A very cold but strangely exhilarating hour later, we have flagged a nice large pond, and with the exception of two spots near the edge, the ice is thick enough not just for two adults but for the plow. By now, full dark has fallen over the pond and the pretty gas lamp–style park lights make a beautiful ring around the perimeter.
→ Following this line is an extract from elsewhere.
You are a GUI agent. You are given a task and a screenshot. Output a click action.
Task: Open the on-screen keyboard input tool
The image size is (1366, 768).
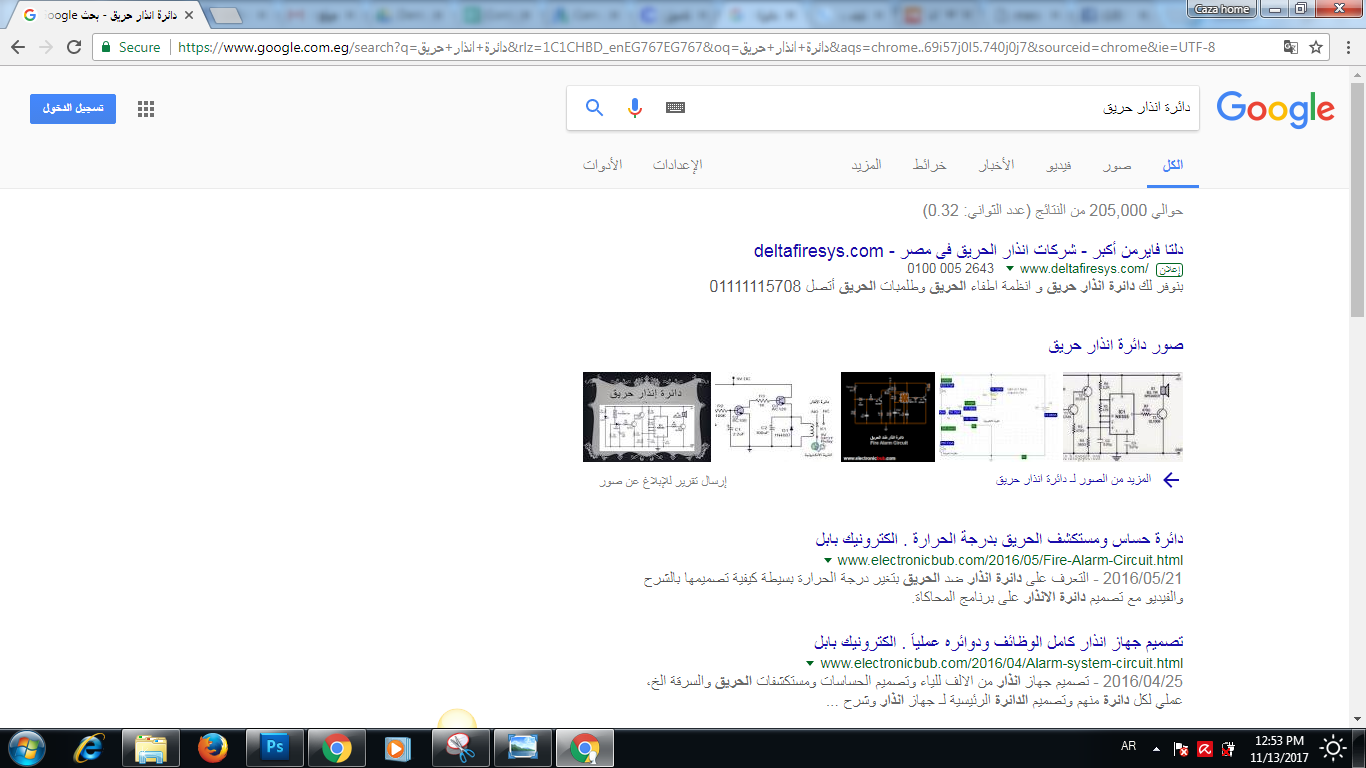click(675, 108)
Ben sends me back to the truck to watch him plow. I want to go with him—after all, there is a cab with heavy plastic sheeting to keep warmth in, and the tractor looks fun. But he wisely points out that we are human and even humans with ice augers make mistakes. So my job is to watch with phone in hand from his truck and call 911 if worse comes to worst. Then he has to spend five minutes reassuring me that this is only a precaution and no one has ever fallen through the ice on the snow tractor. And then he has to spend five more minutes showing me how the plastic-coated cab of the tractor breaks away if you just push firmly on it, so that in the event of an emergency, he could easily get loose. Then he leans in to kiss me on the cheek and I turn my head and that's another five minutes. Then, and only then, do I go back to the truck to watch him plow.

The slow, methodical circles he drives are hypnotizing. I start to imagine the end result of all this hard work. It's going to be surreally beautiful, when the ice is cleared and the drifts of snow around it are waist high and the pretty iron bridge is rising high out of two puddles of white and skaters can slide underneath. Ben and I were making a mental list of who to invite skating for Colleen's cheer-up party, and we ended up thinking it would make the most sense just to invite Simone and Jenny, thereby informing the entire town. The forecast is for a slight warm-up tomorrow and only light snow between now and Thursday, so we plan the party for Thursday night. I look out the windshield and start imagining a few small touches to bring more magic to the scene. Luminaria, maybe, on the edge of the ice? Dozens of them, flickering against the snow to their own private rhythms.